Fitch has assigned preliminary ratings to the $702.8 million Wells Fargo Commercial Mortgage Trust 2016-C34 transaction, backed by 68 fixed-rate loans on 92 properties.
The ratings agency assigned the transaction’s seven senior classes as ‘AAAsf’ in a presale report. Retail properties represent the highest property type concentration in the transaction, 31 loans or 38 percent of the pool, and such a high concentration of a single property type could lead to increased volatility, according to Fitch.
The retail concentration is significantly above the agency’s year-to-date 2016 and full-year 2015 averages of 24.8 percent and 26.7 percent, respectively. The pool also has higher leverage than other recent Fitch-rated, fixed-rate multi-borrower transactions, with a pool LTV of 112.9 percent, above both the year-to-date 2016 average of 107.9 percent and full-year 2015 average of 109.3 percent.

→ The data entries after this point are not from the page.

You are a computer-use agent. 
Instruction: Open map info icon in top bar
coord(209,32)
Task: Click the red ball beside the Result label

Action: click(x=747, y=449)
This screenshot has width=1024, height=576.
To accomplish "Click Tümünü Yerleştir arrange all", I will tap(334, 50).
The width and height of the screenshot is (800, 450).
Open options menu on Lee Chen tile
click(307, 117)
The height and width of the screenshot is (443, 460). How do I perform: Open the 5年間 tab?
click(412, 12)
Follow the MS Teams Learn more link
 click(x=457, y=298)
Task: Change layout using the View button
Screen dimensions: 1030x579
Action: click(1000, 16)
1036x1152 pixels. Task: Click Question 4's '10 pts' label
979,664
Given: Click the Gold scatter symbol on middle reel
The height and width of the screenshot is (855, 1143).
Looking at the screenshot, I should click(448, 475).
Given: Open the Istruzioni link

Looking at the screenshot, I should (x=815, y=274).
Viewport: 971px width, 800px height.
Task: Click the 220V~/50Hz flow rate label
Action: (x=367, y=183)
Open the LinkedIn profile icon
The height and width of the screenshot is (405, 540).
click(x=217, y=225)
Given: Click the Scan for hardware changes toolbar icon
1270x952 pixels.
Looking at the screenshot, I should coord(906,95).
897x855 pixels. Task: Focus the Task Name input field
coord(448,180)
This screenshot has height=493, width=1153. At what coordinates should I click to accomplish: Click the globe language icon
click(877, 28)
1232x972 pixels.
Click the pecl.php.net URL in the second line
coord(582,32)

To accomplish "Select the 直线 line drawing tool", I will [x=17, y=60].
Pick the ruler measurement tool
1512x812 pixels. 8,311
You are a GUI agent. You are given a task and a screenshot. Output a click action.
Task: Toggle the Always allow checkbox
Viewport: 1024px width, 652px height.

But the report also shows that the top 10 loan concentration in this transaction (50.2 percent) is lower than the year-to-date 2016 average of 55.8 percent for other Fitch-rated U.S. multi-borrower deals.
Two loans (8.9 percent) are full-term interest only, 32 loans (52.1 percent) are partial interest only, and 10 loans (7.6 percent) have amortization schedules of 25 years or less. Fitch-rated transactions YTD 2016 have an average full-term interest-only percentage of 31.3 percent and a partial interest-only percentage of 41 percent. The two largest loans, Regent Medical portfolio (9.96 percent) and Congressional North Shopping Center & 121 Congressional Lane (8.4 percent) have additional subordinate debt in place.
The report also showed that the pool’s weighted average mortgage coupon is 5.09 percent, significantly below historical averages but greater than the year-to-date 2016 and full-year 2015 averages of 4.75 percent and 4.45 percent, respectively.